Marriott hack update: Hotel now admits hackers got passport numbers


Originally published at:


Why in the world were they asking for passport numbers, and why would anyone in fact give them that? Unless I’m at an international border or booking an international flight I’m not giving that information to anyone!


I could see some countries requiring a passport number on file for foreign guests, due to local laws.


I thought we’d already heard they got passport numbers on the original story. What’s the new part of the news here?

I too am astounded that a hotel chain would be collecting passport numbers. Even if it’s to comply with a local requirement, then they should collect those only in those jurisdictions and then destroy them as soon as they’re no longer needed. Why are these retained along with all this other data?

Data is a liability, not an asset.


Most other countries require a passport number when you check into a hotel and don’t have a local ID document


I just remembered, my brother and I one time stayed at a Marriott in Tokyo. Had to present both our passports when we checked in.


All over eastern Europe, in hotels, hostels, or even renting an apartment, locals require foreigners to surrender your passport, or for apartments, bring a photocopy.


And why wasn’t the personal data of customers not encrypted whilst at rest?

I’ve put in a message to Marriott asking them to tell me what data of mine was affected. Under the U.K. DPA they have 30 days to tell me otherwise the Information Commissioner can decide if they want to start a DPA2018 action against them.

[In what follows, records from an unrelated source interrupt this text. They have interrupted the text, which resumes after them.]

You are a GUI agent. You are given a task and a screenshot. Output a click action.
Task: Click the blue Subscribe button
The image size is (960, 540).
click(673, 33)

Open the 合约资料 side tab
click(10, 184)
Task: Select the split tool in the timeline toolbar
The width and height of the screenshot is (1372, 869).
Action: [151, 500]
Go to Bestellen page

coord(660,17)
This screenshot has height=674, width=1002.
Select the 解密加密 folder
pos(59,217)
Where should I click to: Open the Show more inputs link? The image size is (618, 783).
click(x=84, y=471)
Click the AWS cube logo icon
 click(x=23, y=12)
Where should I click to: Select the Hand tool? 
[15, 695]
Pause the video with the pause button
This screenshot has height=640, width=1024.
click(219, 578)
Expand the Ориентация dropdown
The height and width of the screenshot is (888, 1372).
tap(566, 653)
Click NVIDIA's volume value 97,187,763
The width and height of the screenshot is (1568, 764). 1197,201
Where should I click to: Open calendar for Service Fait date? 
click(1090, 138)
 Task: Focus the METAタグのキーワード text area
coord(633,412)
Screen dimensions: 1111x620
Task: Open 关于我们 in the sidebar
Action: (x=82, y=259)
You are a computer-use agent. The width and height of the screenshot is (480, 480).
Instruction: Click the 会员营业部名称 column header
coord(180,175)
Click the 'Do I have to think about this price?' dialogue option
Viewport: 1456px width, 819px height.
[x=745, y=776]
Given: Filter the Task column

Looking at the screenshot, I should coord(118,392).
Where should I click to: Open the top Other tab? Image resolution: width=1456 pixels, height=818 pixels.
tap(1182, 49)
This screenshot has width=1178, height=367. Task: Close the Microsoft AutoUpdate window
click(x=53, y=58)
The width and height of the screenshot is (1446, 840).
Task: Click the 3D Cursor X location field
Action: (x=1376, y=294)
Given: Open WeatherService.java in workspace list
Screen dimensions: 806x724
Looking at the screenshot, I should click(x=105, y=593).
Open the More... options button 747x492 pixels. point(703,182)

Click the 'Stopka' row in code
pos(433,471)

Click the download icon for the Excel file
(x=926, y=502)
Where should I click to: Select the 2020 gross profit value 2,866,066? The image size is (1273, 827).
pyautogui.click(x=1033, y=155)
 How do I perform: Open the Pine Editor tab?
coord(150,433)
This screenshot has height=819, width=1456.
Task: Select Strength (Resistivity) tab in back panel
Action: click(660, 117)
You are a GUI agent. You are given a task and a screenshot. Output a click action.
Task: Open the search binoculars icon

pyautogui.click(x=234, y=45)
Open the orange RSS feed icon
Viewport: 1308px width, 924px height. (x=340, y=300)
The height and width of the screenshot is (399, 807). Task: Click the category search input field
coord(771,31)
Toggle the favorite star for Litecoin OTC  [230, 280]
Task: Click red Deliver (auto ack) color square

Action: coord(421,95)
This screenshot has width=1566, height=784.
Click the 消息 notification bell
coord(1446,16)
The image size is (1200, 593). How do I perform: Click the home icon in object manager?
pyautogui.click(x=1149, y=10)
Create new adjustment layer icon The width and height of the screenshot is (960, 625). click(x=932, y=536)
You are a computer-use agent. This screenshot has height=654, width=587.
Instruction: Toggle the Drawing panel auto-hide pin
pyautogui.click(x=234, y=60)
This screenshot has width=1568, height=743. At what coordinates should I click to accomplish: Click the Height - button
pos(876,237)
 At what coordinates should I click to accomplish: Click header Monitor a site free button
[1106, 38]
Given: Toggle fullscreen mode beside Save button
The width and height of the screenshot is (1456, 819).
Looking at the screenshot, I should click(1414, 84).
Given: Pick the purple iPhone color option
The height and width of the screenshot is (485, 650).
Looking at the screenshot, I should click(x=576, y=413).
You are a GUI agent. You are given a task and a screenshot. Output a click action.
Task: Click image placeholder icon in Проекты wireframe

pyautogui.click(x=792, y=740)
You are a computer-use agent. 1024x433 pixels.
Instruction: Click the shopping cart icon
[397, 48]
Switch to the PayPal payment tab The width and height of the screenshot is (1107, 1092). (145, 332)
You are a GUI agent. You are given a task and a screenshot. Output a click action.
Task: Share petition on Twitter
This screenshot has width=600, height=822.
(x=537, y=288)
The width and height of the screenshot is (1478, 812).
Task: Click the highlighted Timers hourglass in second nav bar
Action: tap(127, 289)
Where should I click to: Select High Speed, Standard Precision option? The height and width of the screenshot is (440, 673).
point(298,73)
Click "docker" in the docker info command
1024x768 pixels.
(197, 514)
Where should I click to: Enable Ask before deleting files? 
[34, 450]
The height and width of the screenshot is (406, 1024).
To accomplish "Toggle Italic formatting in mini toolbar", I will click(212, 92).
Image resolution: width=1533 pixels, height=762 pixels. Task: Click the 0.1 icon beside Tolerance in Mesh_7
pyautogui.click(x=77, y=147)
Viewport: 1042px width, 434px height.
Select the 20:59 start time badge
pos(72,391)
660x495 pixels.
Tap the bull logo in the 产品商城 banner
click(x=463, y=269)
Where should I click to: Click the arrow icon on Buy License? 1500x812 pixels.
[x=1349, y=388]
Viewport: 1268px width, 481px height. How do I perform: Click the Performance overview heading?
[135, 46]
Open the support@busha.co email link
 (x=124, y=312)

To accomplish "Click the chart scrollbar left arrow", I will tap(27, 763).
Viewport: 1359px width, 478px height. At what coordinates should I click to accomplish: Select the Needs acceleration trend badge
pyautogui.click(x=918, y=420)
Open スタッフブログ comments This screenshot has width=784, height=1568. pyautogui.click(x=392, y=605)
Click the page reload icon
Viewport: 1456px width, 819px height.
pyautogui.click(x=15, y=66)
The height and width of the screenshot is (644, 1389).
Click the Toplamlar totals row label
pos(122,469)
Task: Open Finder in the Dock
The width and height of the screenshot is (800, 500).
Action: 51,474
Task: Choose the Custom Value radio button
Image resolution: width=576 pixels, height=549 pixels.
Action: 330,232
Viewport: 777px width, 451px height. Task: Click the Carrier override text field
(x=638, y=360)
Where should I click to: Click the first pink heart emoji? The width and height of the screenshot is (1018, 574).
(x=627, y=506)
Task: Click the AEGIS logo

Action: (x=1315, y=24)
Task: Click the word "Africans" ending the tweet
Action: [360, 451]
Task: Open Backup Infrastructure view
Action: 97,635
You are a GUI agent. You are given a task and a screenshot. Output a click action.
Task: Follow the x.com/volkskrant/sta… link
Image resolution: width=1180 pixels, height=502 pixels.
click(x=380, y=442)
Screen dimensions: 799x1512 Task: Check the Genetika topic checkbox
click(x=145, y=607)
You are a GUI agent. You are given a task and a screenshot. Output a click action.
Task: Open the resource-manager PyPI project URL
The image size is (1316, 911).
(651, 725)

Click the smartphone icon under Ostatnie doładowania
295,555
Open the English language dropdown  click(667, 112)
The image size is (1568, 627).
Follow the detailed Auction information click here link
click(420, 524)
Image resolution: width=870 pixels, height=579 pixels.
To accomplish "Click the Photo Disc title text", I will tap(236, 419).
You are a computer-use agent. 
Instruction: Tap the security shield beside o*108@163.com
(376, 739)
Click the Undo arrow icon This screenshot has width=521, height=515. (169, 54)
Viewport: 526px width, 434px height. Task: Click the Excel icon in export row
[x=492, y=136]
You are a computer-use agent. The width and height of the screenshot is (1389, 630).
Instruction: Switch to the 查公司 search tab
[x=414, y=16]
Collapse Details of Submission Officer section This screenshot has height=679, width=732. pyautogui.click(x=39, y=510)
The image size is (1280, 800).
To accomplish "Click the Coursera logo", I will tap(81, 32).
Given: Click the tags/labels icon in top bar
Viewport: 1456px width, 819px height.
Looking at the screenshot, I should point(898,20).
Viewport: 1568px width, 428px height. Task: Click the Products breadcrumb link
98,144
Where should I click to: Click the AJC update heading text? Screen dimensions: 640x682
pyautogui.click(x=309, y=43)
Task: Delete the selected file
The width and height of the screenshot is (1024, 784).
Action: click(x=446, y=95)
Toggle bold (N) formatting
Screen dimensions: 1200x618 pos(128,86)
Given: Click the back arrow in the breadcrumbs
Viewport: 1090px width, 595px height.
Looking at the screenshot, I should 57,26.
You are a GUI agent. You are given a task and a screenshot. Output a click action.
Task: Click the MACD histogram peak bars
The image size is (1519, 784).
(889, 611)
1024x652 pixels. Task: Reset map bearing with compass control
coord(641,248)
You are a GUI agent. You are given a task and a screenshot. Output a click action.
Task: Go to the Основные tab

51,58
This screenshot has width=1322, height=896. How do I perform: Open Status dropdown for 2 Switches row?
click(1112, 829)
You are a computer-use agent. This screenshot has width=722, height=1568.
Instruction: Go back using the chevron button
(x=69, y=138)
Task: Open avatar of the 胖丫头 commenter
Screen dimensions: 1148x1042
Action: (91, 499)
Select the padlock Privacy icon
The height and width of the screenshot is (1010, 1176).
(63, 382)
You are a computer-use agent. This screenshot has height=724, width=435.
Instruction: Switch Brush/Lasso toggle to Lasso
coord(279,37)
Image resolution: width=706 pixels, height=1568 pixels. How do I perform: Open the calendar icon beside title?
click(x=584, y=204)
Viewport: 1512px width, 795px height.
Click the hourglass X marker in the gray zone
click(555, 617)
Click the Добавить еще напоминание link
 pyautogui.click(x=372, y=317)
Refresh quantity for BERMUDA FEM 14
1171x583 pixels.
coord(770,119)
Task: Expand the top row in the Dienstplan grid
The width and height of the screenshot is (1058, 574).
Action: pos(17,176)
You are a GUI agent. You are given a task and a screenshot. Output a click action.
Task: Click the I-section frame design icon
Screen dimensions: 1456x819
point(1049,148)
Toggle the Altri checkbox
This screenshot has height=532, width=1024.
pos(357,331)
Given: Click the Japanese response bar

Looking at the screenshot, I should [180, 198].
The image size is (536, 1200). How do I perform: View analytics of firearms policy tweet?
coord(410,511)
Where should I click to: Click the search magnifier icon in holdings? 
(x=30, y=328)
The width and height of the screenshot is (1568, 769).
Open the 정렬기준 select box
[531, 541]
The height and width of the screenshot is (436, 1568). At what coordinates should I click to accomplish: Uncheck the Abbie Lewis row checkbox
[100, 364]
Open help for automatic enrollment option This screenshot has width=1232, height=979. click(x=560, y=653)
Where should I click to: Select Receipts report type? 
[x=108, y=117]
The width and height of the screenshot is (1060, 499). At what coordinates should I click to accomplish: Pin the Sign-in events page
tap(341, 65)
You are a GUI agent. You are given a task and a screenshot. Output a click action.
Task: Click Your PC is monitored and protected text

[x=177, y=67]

And that potentially brings them under the remit of GDPR.

I suggest any other U.K. BoingBoingers who have had a message from Marriott about their accounts does the same.



Shouldn’t corporations be fined $10 or even better $100 per personal information that is leaked to a hacker.
Which means they would pay a fine of 38 billion dollars.


This topic was automatically closed after 5 days. New replies are no longer allowed.